| Dataset entries |
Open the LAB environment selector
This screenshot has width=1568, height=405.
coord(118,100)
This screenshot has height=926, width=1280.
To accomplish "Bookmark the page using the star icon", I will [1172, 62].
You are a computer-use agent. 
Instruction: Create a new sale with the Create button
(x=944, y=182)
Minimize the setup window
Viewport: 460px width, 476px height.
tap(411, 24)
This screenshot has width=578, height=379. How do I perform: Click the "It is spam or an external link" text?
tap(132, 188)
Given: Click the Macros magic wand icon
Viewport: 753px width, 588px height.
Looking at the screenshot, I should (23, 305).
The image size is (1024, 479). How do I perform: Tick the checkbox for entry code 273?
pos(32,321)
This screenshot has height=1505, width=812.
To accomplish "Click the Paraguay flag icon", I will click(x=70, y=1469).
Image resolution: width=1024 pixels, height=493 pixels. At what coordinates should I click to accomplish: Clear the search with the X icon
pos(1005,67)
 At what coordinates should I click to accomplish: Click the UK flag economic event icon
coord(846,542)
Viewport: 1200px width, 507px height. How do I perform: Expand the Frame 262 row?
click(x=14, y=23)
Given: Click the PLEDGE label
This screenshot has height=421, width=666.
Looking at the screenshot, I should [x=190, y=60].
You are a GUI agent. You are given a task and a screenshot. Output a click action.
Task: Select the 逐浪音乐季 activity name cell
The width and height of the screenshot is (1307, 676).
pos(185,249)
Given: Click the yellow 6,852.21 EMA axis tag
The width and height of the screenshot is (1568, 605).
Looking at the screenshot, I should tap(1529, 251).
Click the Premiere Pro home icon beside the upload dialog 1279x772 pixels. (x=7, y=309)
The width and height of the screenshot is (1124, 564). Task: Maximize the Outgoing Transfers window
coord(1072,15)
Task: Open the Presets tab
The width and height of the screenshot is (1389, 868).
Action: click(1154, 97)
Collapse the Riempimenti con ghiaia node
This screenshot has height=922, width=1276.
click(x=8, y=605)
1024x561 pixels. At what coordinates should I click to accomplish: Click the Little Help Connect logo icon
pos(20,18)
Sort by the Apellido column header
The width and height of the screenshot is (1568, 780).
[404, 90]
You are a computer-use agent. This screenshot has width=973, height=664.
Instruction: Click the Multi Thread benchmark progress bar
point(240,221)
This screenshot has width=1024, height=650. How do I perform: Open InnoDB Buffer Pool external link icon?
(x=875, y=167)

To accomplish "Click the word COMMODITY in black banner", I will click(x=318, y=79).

| What you need to do |
Set down nothing but the lines from the one with "Given: Click the PLEDGE label" through the end of the records, keeping each line exactly as written and including both ends.

| Response |
Given: Click the PLEDGE label
This screenshot has height=421, width=666.
Looking at the screenshot, I should [x=190, y=60].
You are a GUI agent. You are given a task and a screenshot. Output a click action.
Task: Select the 逐浪音乐季 activity name cell
The width and height of the screenshot is (1307, 676).
pos(185,249)
Given: Click the yellow 6,852.21 EMA axis tag
The width and height of the screenshot is (1568, 605).
Looking at the screenshot, I should tap(1529, 251).
Click the Premiere Pro home icon beside the upload dialog 1279x772 pixels. (x=7, y=309)
The width and height of the screenshot is (1124, 564). Task: Maximize the Outgoing Transfers window
coord(1072,15)
Task: Open the Presets tab
The width and height of the screenshot is (1389, 868).
Action: click(1154, 97)
Collapse the Riempimenti con ghiaia node
This screenshot has height=922, width=1276.
click(x=8, y=605)
1024x561 pixels. At what coordinates should I click to accomplish: Click the Little Help Connect logo icon
pos(20,18)
Sort by the Apellido column header
The width and height of the screenshot is (1568, 780).
[404, 90]
You are a computer-use agent. This screenshot has width=973, height=664.
Instruction: Click the Multi Thread benchmark progress bar
point(240,221)
This screenshot has width=1024, height=650. How do I perform: Open InnoDB Buffer Pool external link icon?
(x=875, y=167)

To accomplish "Click the word COMMODITY in black banner", I will click(x=318, y=79).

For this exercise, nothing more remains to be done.